Interesting article:

Travis Kaya, Academic Libraries Add Netflix Subscriptions, Chron. of Higher Ed. (Sep. 18, 2010).

The article touches on the conflict between a professor’s fair use argument for classroom use of the rented DVDs (or use of the streaming service via the library’s subscription) and the college libraries’ potential violation of Netflix’s terms of use.

I don’t know Netflix’s arrangements with copyright owners, but as to streaming, I presume they pay per stream, so the copyright owner isn’t clearly harmed if faculty use the streaming service. Instead, copyright owners are compensated.

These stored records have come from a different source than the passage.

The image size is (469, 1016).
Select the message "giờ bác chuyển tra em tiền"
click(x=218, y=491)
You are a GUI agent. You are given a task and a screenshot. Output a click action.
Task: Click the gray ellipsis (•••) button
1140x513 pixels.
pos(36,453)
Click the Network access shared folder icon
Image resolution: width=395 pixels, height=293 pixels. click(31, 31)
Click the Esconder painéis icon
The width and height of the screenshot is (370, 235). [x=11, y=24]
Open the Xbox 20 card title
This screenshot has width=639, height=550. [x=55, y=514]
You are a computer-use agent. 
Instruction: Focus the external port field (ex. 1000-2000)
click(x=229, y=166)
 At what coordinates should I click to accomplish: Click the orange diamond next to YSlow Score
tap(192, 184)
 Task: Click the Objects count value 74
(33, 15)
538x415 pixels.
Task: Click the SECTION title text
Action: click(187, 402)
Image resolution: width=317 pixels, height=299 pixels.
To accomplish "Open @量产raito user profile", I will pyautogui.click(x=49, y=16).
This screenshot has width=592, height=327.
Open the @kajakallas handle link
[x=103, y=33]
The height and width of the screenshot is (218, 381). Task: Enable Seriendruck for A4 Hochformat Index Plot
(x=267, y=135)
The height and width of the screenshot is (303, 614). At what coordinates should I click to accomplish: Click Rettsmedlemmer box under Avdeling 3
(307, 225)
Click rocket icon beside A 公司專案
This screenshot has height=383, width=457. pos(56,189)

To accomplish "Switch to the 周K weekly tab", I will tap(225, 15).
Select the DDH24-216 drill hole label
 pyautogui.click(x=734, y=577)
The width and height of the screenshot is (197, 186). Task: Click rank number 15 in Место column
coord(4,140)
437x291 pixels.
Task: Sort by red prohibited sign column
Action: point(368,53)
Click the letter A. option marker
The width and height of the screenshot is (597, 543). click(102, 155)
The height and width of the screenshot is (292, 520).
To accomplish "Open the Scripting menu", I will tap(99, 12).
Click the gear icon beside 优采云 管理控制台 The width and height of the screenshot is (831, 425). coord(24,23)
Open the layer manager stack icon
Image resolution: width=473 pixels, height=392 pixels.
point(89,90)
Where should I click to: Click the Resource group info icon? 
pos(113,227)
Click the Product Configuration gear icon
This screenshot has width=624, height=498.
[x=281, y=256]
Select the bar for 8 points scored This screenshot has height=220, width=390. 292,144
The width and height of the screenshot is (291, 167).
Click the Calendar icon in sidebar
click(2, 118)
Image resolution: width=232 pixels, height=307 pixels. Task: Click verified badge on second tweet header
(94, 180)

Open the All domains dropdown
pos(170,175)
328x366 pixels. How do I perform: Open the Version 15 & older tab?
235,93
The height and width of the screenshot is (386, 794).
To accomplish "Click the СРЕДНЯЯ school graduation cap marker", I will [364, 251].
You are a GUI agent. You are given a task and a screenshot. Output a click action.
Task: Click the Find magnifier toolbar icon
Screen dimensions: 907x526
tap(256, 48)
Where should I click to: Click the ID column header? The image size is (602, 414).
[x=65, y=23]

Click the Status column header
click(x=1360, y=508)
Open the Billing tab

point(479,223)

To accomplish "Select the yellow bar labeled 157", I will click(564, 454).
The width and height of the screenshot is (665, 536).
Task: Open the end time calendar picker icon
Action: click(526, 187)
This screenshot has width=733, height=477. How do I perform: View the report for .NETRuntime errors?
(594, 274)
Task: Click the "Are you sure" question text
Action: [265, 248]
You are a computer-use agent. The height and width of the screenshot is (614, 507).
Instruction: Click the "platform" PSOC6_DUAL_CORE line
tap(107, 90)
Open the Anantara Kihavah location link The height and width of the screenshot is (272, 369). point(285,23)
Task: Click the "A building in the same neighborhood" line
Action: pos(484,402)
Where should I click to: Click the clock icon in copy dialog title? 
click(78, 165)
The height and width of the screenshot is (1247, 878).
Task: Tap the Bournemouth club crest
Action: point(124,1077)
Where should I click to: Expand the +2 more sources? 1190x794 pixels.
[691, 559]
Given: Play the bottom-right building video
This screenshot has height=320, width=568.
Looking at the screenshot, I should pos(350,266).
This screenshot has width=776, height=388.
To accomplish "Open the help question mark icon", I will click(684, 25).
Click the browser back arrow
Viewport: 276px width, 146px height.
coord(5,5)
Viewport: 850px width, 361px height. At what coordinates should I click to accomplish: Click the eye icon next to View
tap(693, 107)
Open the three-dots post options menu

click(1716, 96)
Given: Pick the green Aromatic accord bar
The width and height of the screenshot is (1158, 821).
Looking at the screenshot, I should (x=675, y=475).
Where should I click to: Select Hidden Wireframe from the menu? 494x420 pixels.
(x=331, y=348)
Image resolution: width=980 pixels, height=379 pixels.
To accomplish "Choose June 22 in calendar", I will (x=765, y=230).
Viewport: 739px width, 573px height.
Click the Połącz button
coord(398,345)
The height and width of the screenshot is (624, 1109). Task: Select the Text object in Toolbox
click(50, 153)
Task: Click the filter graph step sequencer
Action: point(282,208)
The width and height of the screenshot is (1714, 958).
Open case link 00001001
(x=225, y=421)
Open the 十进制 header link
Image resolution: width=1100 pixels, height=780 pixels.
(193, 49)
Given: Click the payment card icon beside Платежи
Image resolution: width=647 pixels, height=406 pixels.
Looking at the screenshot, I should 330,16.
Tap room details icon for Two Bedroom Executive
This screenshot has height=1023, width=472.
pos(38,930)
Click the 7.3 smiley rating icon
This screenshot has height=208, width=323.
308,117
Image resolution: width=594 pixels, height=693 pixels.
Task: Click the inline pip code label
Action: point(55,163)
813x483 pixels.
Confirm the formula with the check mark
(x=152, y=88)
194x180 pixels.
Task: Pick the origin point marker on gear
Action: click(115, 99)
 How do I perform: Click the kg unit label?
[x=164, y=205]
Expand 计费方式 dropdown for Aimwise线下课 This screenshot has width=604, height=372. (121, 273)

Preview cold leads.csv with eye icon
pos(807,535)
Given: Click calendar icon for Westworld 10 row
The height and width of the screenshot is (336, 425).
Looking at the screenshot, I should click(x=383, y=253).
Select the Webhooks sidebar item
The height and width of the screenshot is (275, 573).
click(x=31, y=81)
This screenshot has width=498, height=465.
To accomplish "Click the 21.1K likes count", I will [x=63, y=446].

As to the tangible DVDs, to the extent this means fewer libraries purchase the DVDs themselves, that’s a potential revenue loss for the copyright owners, but it’s not as if Netflix isn’t paying for its copies of the DVDs. So, if more libraries take this approach, Netflix will have to keep more copies of each DVD on hand, resulting in at least some (but perhaps fewer) sales of the DVDs. Whereas before there was an inefficiency of distribution at work where libraries kept on hand copies of discs they weren’t using or used infrequently, they’ve now found a distributor in Netflix who can get the disc to them quickly enough that it’s more efficient to have this subscription rather than their own under-utilized storehouse of discs.

Regardless of whether copyright owners through copyright or Netflix through contract can prevent this activity by libraries, should they be able to? Are copyright owners entitled to an inefficient distribution market?

See also:

Categories: Contract, Copyright, Copyright Limitations and Exceptions.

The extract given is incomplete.